#### ACTIVITY
Only the lines below from the one containing "Image resolution: width=998" through the one containing "the 5 bathrooms" belong in the answer, repeated exactly and without pictures.

#### RECORD EXTRACTS
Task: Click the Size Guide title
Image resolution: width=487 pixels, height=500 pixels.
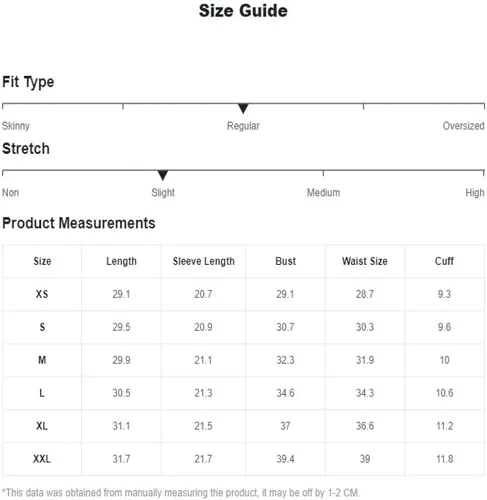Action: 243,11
...
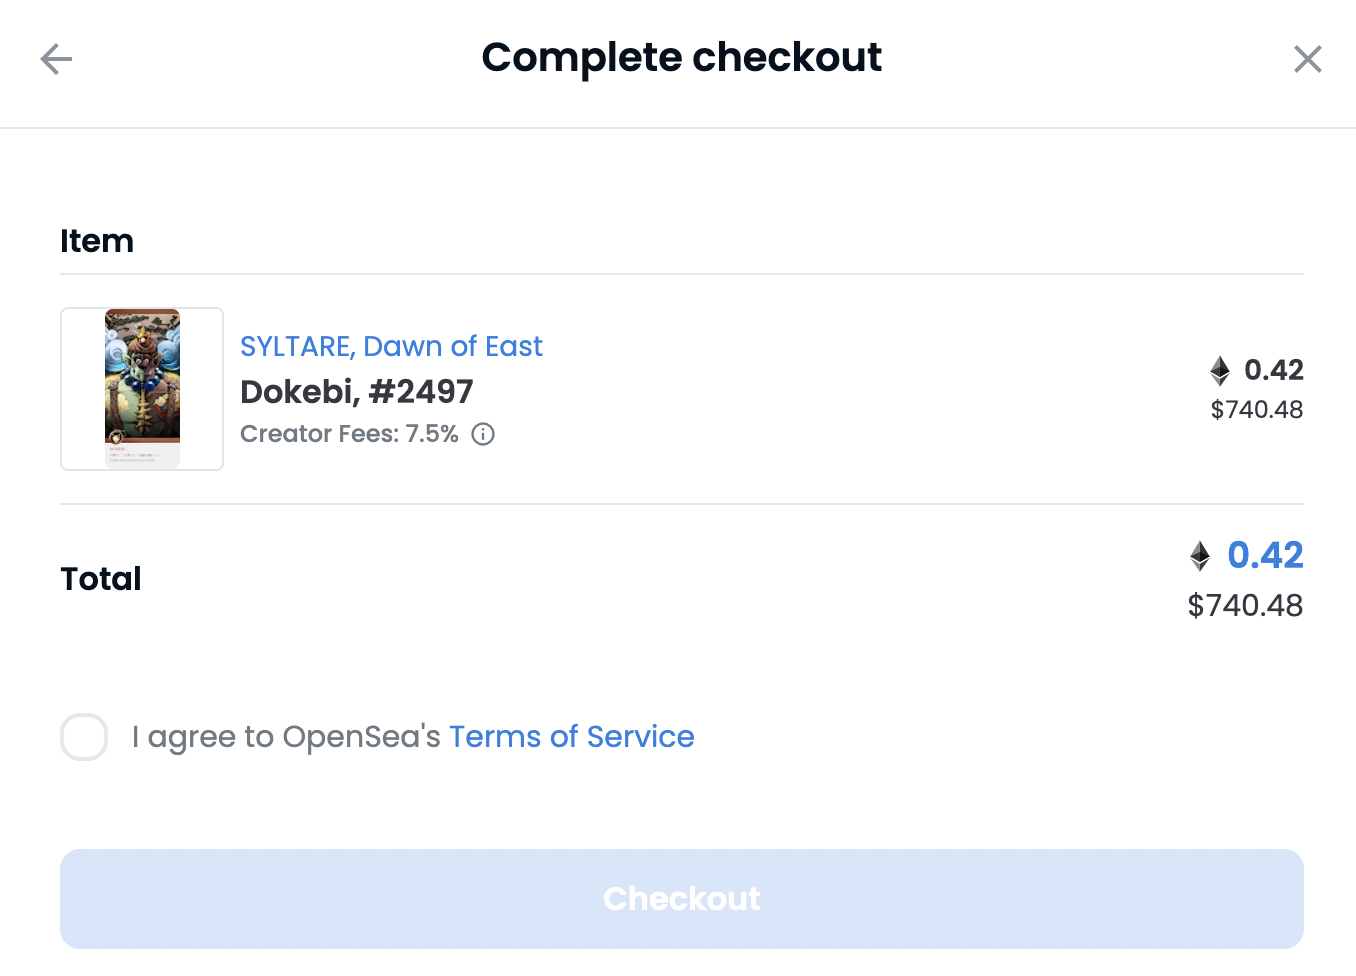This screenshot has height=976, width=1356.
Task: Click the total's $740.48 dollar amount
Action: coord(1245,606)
---
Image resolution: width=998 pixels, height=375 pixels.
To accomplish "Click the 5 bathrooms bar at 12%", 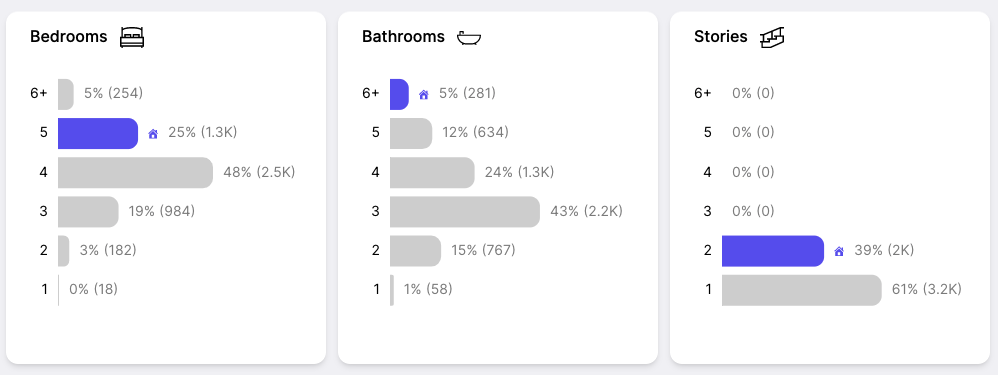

#### RESPONSE TO THE TASK
Image resolution: width=998 pixels, height=375 pixels.
To accomplish "Click the 5 bathrooms bar at 12%", 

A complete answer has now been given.